Wednesday, September 10, 2008

Jon Stewart: Gadfly

As I might have mentioned before, Socrates used to pass the time by accosting important and powerful people in the public square and annoying the hell out of them by asking them exactly what they meant when they spoke about things like justice, courage, honor, etc. Typically, the important person would start in on some explanation or another until they faltered under Socrates' questioning and contradicted themselves, thus revealing in humiliating fashion which bodily orifice they had been talking out of all along.

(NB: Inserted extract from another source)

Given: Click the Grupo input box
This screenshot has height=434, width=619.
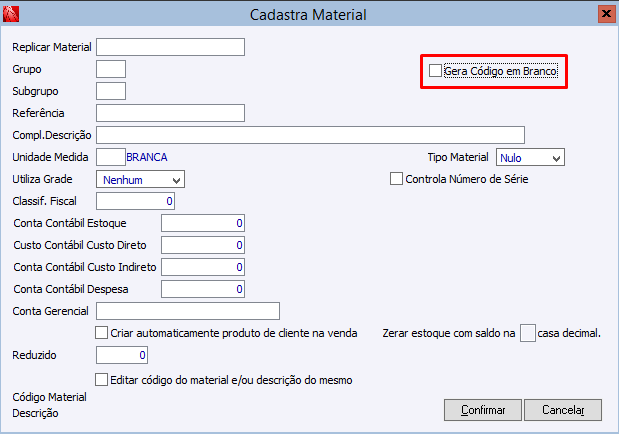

Predictably, this got Socrates executed. During the trial, though, he tried to explain to the jury why someone like him was beneficial to the state by likening himself to a gadfly that keeps a sleepy horse active and alert:
For if you kill me you will not easily find another like me, who, if I may use such a ludicrous figure of speech, am a sort of gadfly, given to the state by the God; and the state is like a great and noble steed who is tardy in his motions owing to his very size, and requires to be stirred into life. I am that gadfly which God has given the state and all day long and in all places am always fastening upon you, arousing and persuading and reproaching you.
Today in America, 2400 years or so later, the national gadfly remains an important position and one that is vital to the health of the state. I imagine that the press fancies itself in this role, holding leaders accountable and asking them the hard questions, but I think for some time now the press has been symbiotically subsumed into the Whole Sort Of General Mish Mash of Washington, and has fully bought in to its Orwellian obfuscations of language and contrived narratives.

And so the gadfly role has been filled, I think, by someone truly outside the Washington establishment: Jon Stewart. Nobody else gets down to the Socratic nuts and bolts of rigorously exposing blatant contradictions or asking those in power what they mean when they say X. For example, during the Republican convention we heard a lot about Sarah Palin's "small town values"--but only the Daily Show had the good idea of asking people what these values were:



And could Karl Rove--who is perhaps the best exemplar of the revolving-door relationship between the political establishment and the punditry--have been eviscerated like this by anyone other than Stewart?



It's a shame that the Daily Show has been on hiatus during this pig/lipstick flap. The response to it probably would have been pretty entertaining--and pretty good for the country.